Bien que les formations soient identiques, seule la formule «réglementée» est reconnue par l'Education nationale. Cette formule permet à l’élève de se présenter aux examens du brevet ou du baccalauréat à son retour en France, et donne droit à un certificat de scolarité, des relevés de notes, et un avis d'orientation en fin d'année scolaire. «Ce changement rend les choses beaucoup plus compliquées pour les familles qui veulent voyager, et qui doivent à présent partir en dehors des années charnières. Si on partait aujourd’hui par exemple, les notes de notre aînée ne pourraient pas compter pour le bac», résume Annabel. Autre différence notable : le Cned réglementé est gratuit, tandis que le Cned libre est payant.

Chaque famille trouve son rythme, avec parfois la nécessité d’un temps d’adaptation. «La première année, on en a trop fait, raconte Juliette, partie faire le tour du monde en catamaran pendant quatre ans avec sa famille (quatre enfants de 3 à 11 ans au moment du départ). Progressivement on a allégé les programmes et on a fini par trouver la méthode la plus efficace : ne pas forcer. On s’est rendu compte que certaines journées étaient plus propices à l’apprentissage.» Pour eux, cela signifie finalement deux heures d’école par jour, sans week-ends ni vacances fixes, mais avec une flexibilité permettant de s’adapter aux exigences du voyage (temps de navigation, visites des lieux, moments en famille...).

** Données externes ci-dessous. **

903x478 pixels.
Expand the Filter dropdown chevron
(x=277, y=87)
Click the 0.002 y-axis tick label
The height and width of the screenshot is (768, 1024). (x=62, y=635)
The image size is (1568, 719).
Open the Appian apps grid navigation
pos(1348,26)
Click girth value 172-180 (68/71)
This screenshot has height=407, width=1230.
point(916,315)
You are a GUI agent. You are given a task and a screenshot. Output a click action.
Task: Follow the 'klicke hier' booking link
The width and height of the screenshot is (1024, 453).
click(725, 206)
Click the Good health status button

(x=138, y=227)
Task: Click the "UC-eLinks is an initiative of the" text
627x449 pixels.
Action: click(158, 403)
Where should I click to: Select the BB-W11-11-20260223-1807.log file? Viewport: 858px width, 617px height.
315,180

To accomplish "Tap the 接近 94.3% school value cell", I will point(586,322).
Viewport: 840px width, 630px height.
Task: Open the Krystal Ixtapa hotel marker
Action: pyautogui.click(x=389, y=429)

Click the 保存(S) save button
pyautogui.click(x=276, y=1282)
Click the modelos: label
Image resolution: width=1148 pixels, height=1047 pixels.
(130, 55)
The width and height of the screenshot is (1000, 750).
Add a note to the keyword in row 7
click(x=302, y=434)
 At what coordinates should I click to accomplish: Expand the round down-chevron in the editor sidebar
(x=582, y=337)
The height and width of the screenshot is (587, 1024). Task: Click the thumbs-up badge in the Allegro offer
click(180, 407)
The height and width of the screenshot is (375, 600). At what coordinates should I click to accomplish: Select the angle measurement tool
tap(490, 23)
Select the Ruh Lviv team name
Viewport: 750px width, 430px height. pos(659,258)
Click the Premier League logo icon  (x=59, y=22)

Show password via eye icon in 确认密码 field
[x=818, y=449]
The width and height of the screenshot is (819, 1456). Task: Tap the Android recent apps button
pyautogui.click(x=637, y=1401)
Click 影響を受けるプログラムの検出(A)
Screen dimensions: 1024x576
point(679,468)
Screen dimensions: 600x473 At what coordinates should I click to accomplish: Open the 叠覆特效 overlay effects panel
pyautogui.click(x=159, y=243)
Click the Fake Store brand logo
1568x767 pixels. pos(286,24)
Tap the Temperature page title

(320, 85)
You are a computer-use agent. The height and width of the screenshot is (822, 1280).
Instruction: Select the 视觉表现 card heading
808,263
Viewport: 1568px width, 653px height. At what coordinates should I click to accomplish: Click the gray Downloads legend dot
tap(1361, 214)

Comment le voyage transforme l’apprentissage des enfants

Car c’est là tout l’intérêt de ces expériences. Loin des bancs de l’école, l’éducation se fonde aussi dans les découvertes quotidiennes, particulièrement riches dans une vie nomade. C’est un peu le principe du «unschooling», l’apprentissage sans l’instruction, qui laisse les enfants découvrir et apprendre de manière naturelle et autonome, et à leur rythme. «En revenant en France, j’ai vu la différence de mentalité, glisse Annabel. Nos enfants se disent que tout est possible car ils ont vu des gens dépasser l’impossible, ils comprennent que l’homme est capable de tout, alors ils ont des milliards d’envies, une foi en l’avenir que les autres de leur classe n’ont pas.» L’ouverture et la curiosité comme remèdes au pessimisme ambiant.

Scolairement, leur avance est indéniable. «Ils ont eu la chance de bénéficier d’un accompagnement personnalisé, rapporte Annabel. J’ai pu m’adapter à chacun, prendre le temps de reprendre à zéro les matières scientifiques avec l’aînée, laisser le temps à la deuxième de reprendre confiance quand il le fallait. L’important à cet âge, c’est d’aimer apprendre, de prendre du plaisir. Si c’est le cas, tout déroule.»

Seul point d’attention : préparer le retour. Si toutes les familles contactées font état d’un «bien meilleur niveau scolaire» à la fin de l’expérience, toutes rappellent qu’un temps d’adaptation est souvent nécessaire. «On se sent en décalage quand on revient, les enfants peuvent vite se sentir un peu exclus pendant la récréation. C’est important de l’anticiper, d’en parler avec eux, d’accepter que ça puisse être plus dur pour eux que pour nous», conseille Claire, partie deux mois en Nouvelle-Zélande puis aux îles Fidji.